This Python package provides PyTorch-compatible dataset classes for common image manipulation datasets used in digital forensics and deepfake detection research.
- CASIA 2.0 - Forgery classification dataset with 4,795 images
- Defacto - Collection of manipulation datasets:
- Copy/Move (~19,000 forgeries)
- Splicing (~105,000 forgeries)
- Inpainting (~25,000 forgeries)
- Coverage - Copy-move forgery database with similar genuine objects
- IMD2020 - Real-life manipulated images from the Internet (2,010 images)
pip install image-manipulation-datasets
from imds import casia
from torch.utils.data import DataLoader
# Load any dataset
dataset = casia.CASIA2(data_dir='data/CASIA2.0', split='train')
dataloader = DataLoader(dataset, batch_size=32, shuffle=True)
for images, masks in dataloader:
# images: torch.Tensor shape (batch_size, 3, H, W)

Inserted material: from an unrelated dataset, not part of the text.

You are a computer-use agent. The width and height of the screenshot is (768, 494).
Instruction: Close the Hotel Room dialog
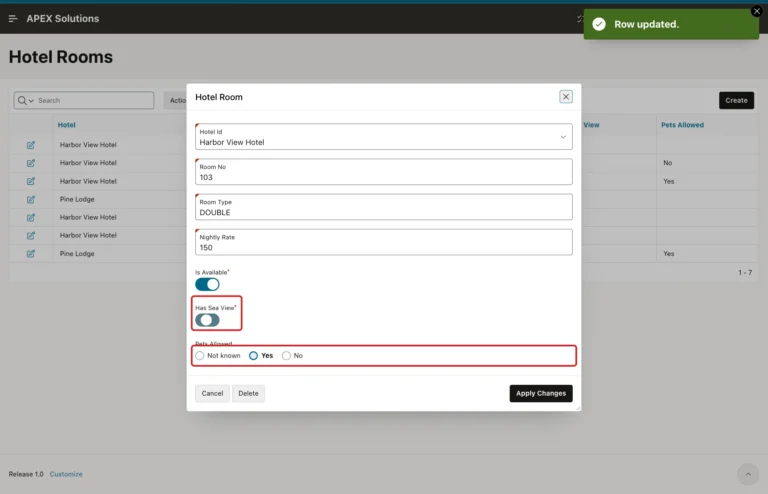566,97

# masks: torch.Tensor shape (batch_size, 1, H, W)
pass
For comprehensive API documentation, usage examples, and advanced features, see:
The documentation includes:
- Complete API reference for all dataset classes
- Usage examples and common patterns
- Directory structure requirements for each dataset
- Performance optimization tips
- Error handling guidelines
Datasets are not always perfect. Of the available datasets, COVERAGE, CASIA 2, and Defacto Splicing had images and masks that didn't match in size, though they have been verified as pairs. For this reason, the dataset classes resize the masks to the size of the original image, with the hopes that the masks line up correctly with the image. This is unverified as it would require manually verifying each of the over 110,000 image and mask pairs.